-- Begin --

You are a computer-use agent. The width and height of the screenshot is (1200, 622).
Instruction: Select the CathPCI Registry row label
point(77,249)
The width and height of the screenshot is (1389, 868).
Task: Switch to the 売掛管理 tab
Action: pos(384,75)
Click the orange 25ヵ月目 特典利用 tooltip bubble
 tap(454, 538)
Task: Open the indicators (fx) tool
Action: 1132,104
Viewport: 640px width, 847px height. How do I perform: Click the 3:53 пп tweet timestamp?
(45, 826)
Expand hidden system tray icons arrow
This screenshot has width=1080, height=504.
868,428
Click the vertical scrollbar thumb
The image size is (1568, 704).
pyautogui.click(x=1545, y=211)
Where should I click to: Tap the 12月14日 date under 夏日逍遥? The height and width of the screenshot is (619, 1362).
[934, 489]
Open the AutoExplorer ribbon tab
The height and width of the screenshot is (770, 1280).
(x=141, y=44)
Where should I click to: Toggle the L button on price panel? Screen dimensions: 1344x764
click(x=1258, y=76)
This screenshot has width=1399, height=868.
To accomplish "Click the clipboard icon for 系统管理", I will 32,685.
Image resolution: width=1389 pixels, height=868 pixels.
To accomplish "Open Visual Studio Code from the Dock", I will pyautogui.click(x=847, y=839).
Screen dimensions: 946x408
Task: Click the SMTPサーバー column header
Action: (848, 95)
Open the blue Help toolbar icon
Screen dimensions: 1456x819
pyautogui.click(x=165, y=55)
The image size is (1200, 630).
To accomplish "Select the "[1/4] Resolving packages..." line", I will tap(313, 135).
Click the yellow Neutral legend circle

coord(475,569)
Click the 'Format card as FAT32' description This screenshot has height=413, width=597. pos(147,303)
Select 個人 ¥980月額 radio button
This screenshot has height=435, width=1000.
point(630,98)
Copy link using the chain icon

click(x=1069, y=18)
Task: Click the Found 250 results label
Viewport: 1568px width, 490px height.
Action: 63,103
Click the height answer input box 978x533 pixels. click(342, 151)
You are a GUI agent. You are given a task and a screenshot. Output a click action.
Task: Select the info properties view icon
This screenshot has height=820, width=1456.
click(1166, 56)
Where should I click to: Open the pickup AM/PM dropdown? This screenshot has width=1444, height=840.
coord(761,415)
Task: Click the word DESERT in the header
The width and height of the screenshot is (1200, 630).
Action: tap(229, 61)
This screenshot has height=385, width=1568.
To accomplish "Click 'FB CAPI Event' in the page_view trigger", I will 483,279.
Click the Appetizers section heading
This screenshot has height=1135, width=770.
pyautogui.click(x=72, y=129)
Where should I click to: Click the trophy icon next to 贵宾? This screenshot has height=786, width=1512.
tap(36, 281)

-- End --

• _Request_
Rewrite all of the data above with every "Where should I click to" changed to "Where do I click to", leaving everything else as it is.

• _Result below_
You are a computer-use agent. The width and height of the screenshot is (1200, 622).
Instruction: Select the CathPCI Registry row label
point(77,249)
The width and height of the screenshot is (1389, 868).
Task: Switch to the 売掛管理 tab
Action: pos(384,75)
Click the orange 25ヵ月目 特典利用 tooltip bubble
 tap(454, 538)
Task: Open the indicators (fx) tool
Action: 1132,104
Viewport: 640px width, 847px height. How do I perform: Click the 3:53 пп tweet timestamp?
(45, 826)
Expand hidden system tray icons arrow
This screenshot has width=1080, height=504.
868,428
Click the vertical scrollbar thumb
The image size is (1568, 704).
pyautogui.click(x=1545, y=211)
Where do I click to: Tap the 12月14日 date under 夏日逍遥? The height and width of the screenshot is (619, 1362).
[934, 489]
Open the AutoExplorer ribbon tab
The height and width of the screenshot is (770, 1280).
(x=141, y=44)
Where do I click to: Toggle the L button on price panel? Screen dimensions: 1344x764
click(x=1258, y=76)
This screenshot has width=1399, height=868.
To accomplish "Click the clipboard icon for 系统管理", I will 32,685.
Image resolution: width=1389 pixels, height=868 pixels.
To accomplish "Open Visual Studio Code from the Dock", I will pyautogui.click(x=847, y=839).
Screen dimensions: 946x408
Task: Click the SMTPサーバー column header
Action: (848, 95)
Open the blue Help toolbar icon
Screen dimensions: 1456x819
pyautogui.click(x=165, y=55)
The image size is (1200, 630).
To accomplish "Select the "[1/4] Resolving packages..." line", I will tap(313, 135).
Click the yellow Neutral legend circle

coord(475,569)
Click the 'Format card as FAT32' description This screenshot has height=413, width=597. pos(147,303)
Select 個人 ¥980月額 radio button
This screenshot has height=435, width=1000.
point(630,98)
Copy link using the chain icon

click(x=1069, y=18)
Task: Click the Found 250 results label
Viewport: 1568px width, 490px height.
Action: 63,103
Click the height answer input box 978x533 pixels. click(342, 151)
You are a GUI agent. You are given a task and a screenshot. Output a click action.
Task: Select the info properties view icon
This screenshot has height=820, width=1456.
click(1166, 56)
Where do I click to: Open the pickup AM/PM dropdown? This screenshot has width=1444, height=840.
coord(761,415)
Task: Click the word DESERT in the header
The width and height of the screenshot is (1200, 630).
Action: tap(229, 61)
This screenshot has height=385, width=1568.
To accomplish "Click 'FB CAPI Event' in the page_view trigger", I will 483,279.
Click the Appetizers section heading
This screenshot has height=1135, width=770.
pyautogui.click(x=72, y=129)
Where do I click to: Click the trophy icon next to 贵宾? This screenshot has height=786, width=1512.
tap(36, 281)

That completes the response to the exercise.